My hands are shaking, and I try to slide them under my legs to hide it. But Zane holds them tighter. "Just start at the beginning."

"For me, the beginning is when my mom left. I was little, so I don't remember a lot, but what I do remember… She loved to sing and dance. There was always music playing when she was around. She'd throw open the windows and turn on the radio and we'd dance."

I smile, my mind catching and stuttering on fleeting memories of holding her hands and being twirled around the living room. I'd get dizzy and fall over, giggling into the carpet. Then…

"She left me." I sigh. "I mean, I know she didn't leave me ; she left my dad. But it felt like she left me."

"She should've taken you with her," Zane snarls. "A good mother would've done anything to protect you."

"I never understood that until I met Aiden. I know I'm not his mother, but I'd do anything for him. Including…" I swallow down the knot in my throat. "Including leave him, if I had to. Maybe my mom thought it would make things better. Maybe she thought my dad only yelled at her and, if she left, things would be okay."

Zane shakes his head. "She didn't think that."

I know he's right, but it's hard to think that both of my parents are monsters. I can't let myself go there.

"My dad was probably awful to her. He must have been. Because as soon as she was gone, he turned it all on me." I don't know when I started crying, but I swipe the tears from my cheeks. "He always told me how much I looked like her. I thought it was a good thing, but I was a walking, talking reminder of what he'd lost."

Of what he'd ruined, really.

Deep down, I've always thought my dad loved my mom, but he didn't know how to show it. He could barely even take care of himself. He scared her away and looking at me made him feel guilty.

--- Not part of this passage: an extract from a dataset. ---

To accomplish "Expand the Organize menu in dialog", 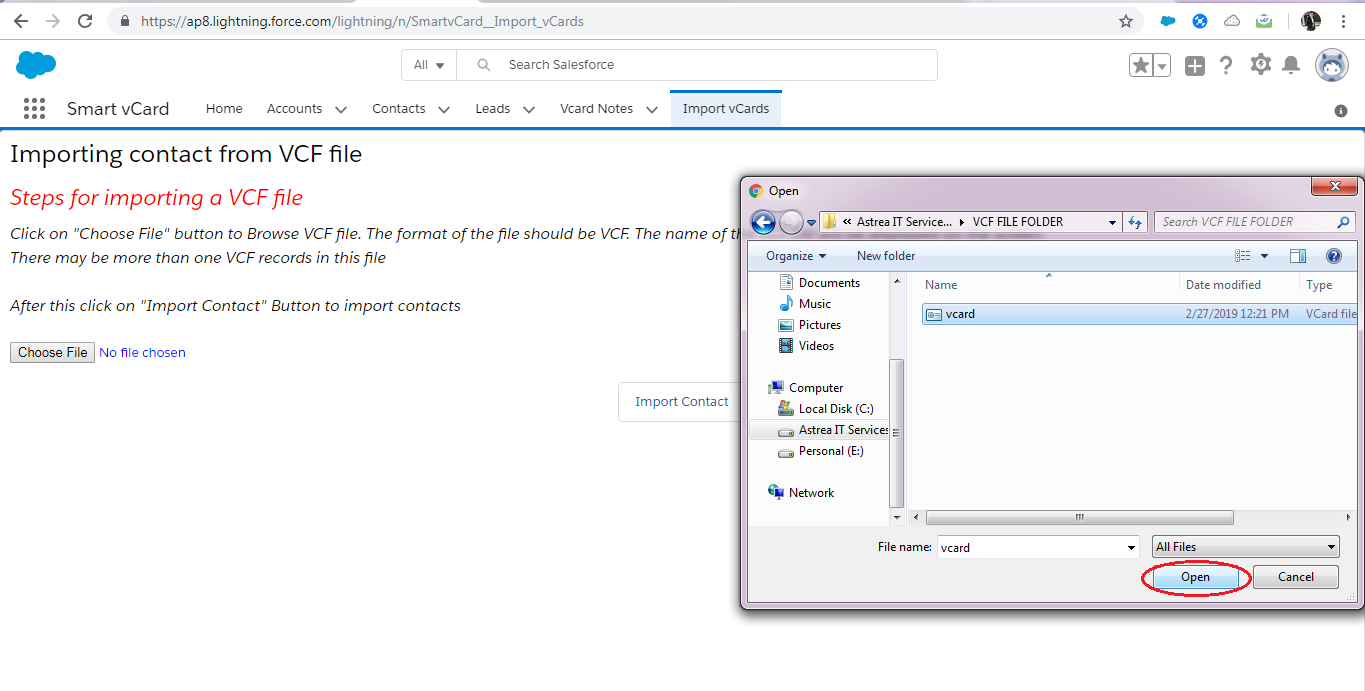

"When I was thirteen, I cut my hair with kitchen scissors and dyed it pink. I was going through a phase." I tap my nose ring. "That's also about the time I let my friend talk me into piercing my nose in her bathroom. Don't recommend, by the way."

"There go my weekend plans," Zane says with a smirk. The smile doesn't reach his eyes, and I know it's just for me. He's trying to make this easier.

Just the fact that he's here makes it easier.

"My dad came home right after I'd rinsed the dye out, and I thought he'd be happy. Maybe he'd like me more if I didn't look so much like my mom, you know?" I blow out a shuddering breath. "The second he came inside, he could smell the bleach. He came looking for me in the bathroom and his face went redder than I'd ever seen it. I didn't know it at the time, but he'd just lost his job a few days earlier. Instead of going to work, he was drinking the day away at a bar. He was drunk and angry before he'd even walked through the door. He asked who I was trying to impress. He thought I must have a boyfriend. When I told him I didn't, he called me a liar and said I was a whore…"

Just like your fucking mother.

"I tried to get to my room, but he grabbed me by the hair and threw me against my brother's door. Dante usually tried to stay out of it, but that day he opened the door and looked down at me on the floor. I thought he was going to help me. I thought that, now that he was sixteen, he'd stand up for me, y'know? He was almost the same size as our dad by that point." I squeeze my eyes closed, and I can still see the way my brother's lip curled in disgust. The way he looked down at me like I was a pile of rotting garbage at his feet. "Dante spit at me and said they should shave my head to ‘put me in my place.'"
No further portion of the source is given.